[Records for locating words and elements]
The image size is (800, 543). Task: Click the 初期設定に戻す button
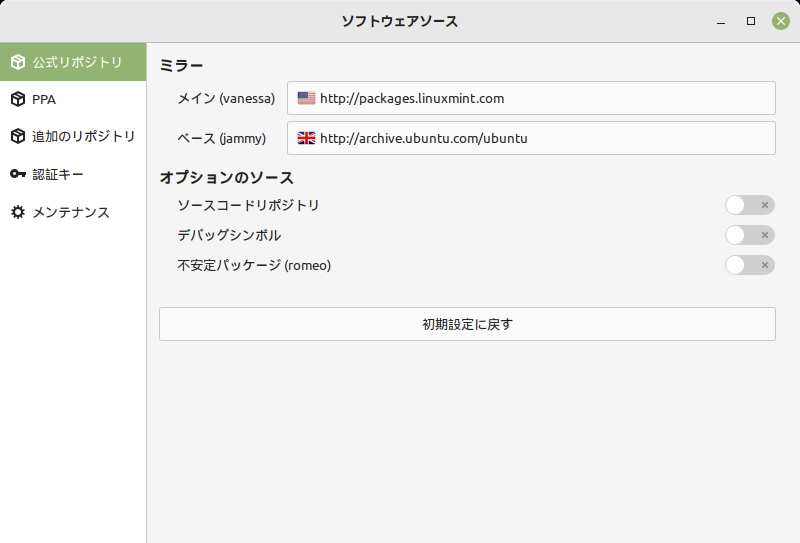467,324
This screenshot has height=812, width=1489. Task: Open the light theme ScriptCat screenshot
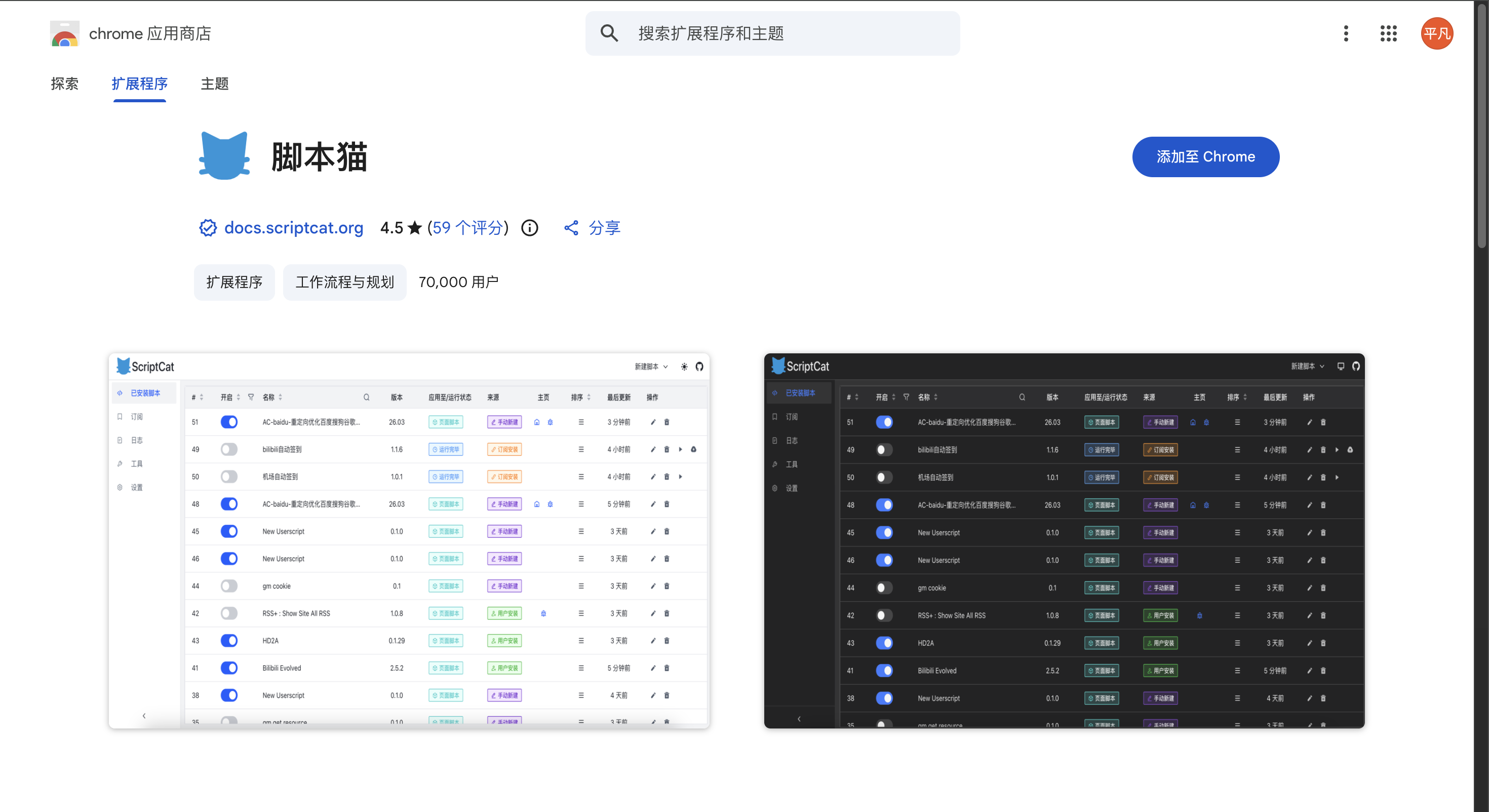409,540
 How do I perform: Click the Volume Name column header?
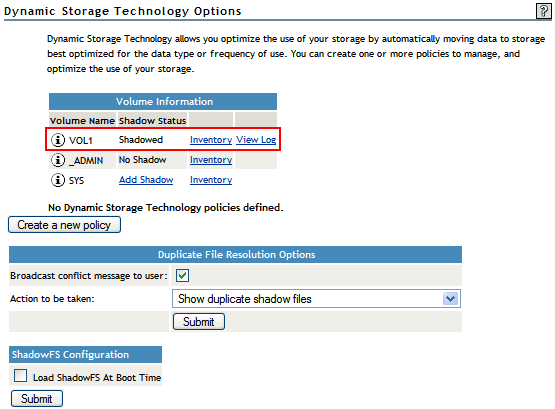(x=82, y=121)
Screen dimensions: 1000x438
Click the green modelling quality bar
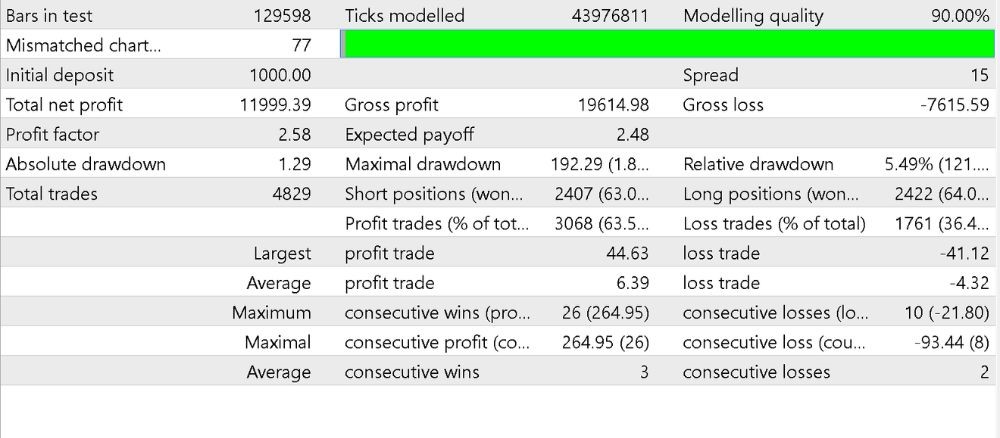click(668, 45)
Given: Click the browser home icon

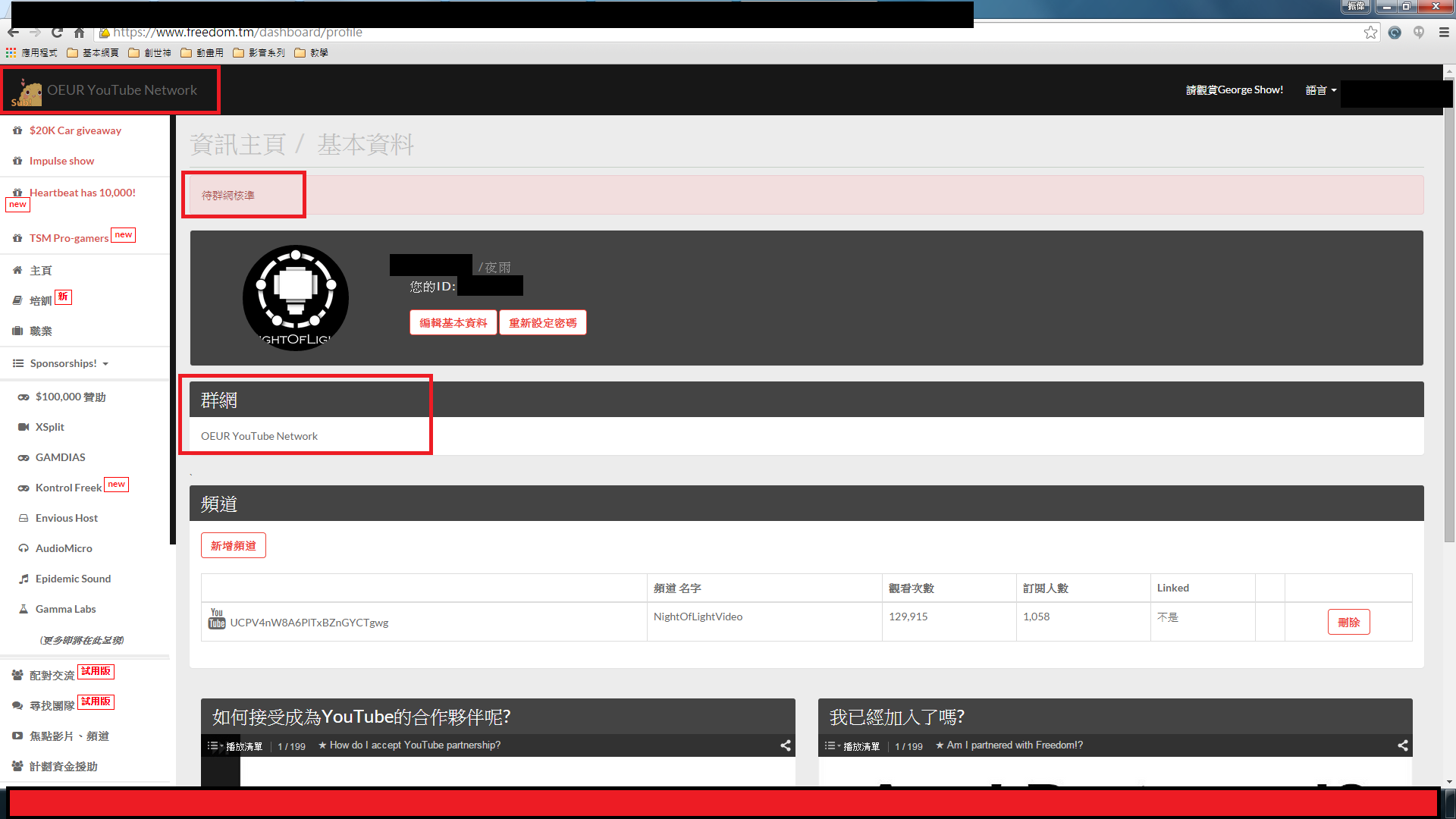Looking at the screenshot, I should point(79,33).
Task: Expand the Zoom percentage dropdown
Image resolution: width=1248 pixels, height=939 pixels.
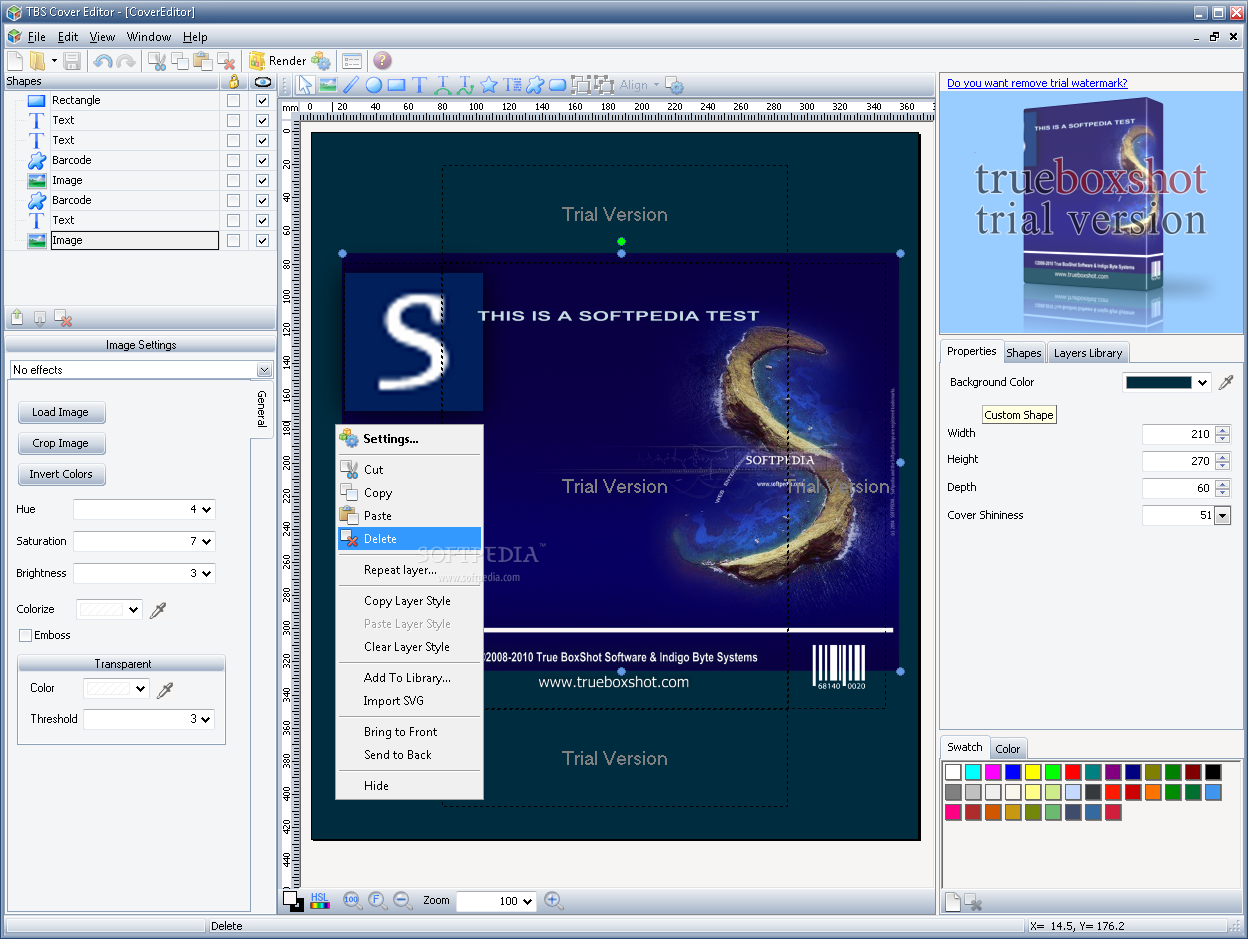Action: click(527, 901)
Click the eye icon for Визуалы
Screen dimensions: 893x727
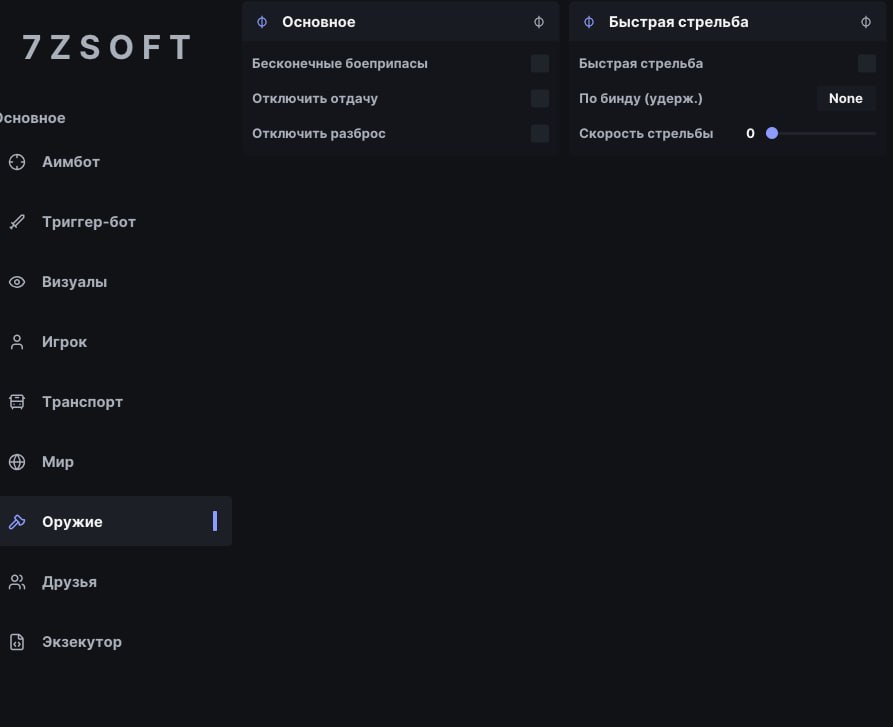click(x=17, y=282)
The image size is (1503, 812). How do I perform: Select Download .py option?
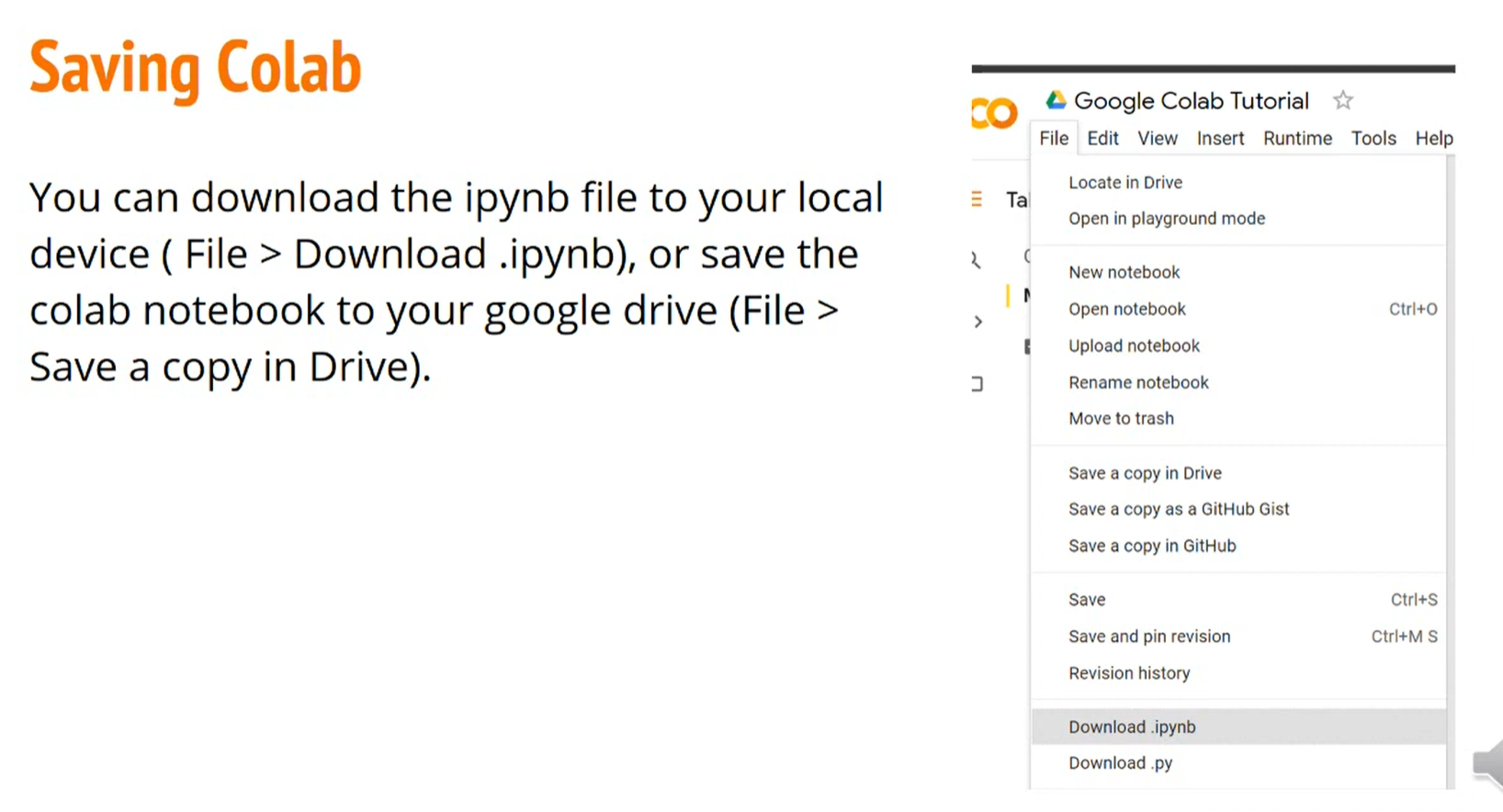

• EXERCISE PROMPT:
Quote all of the entries above word for word, leaving out the pictures.

• WRITTEN RESPONSE:
The image size is (800, 543). Task: Click the 初期設定に戻す button
467,324
This screenshot has height=812, width=1489. Task: Open the light theme ScriptCat screenshot
409,540
 How do I perform: Click the Volume Name column header?
(x=82, y=121)
Screen dimensions: 1000x438
Click the green modelling quality bar
click(668, 45)
Given: Click the browser home icon

Looking at the screenshot, I should point(79,33).
Task: Expand the Zoom percentage dropdown
Image resolution: width=1248 pixels, height=939 pixels.
Action: click(527, 901)
Click the eye icon for Визуалы
Screen dimensions: 893x727
click(x=17, y=282)
The image size is (1503, 812). How do I perform: Select Download .py option?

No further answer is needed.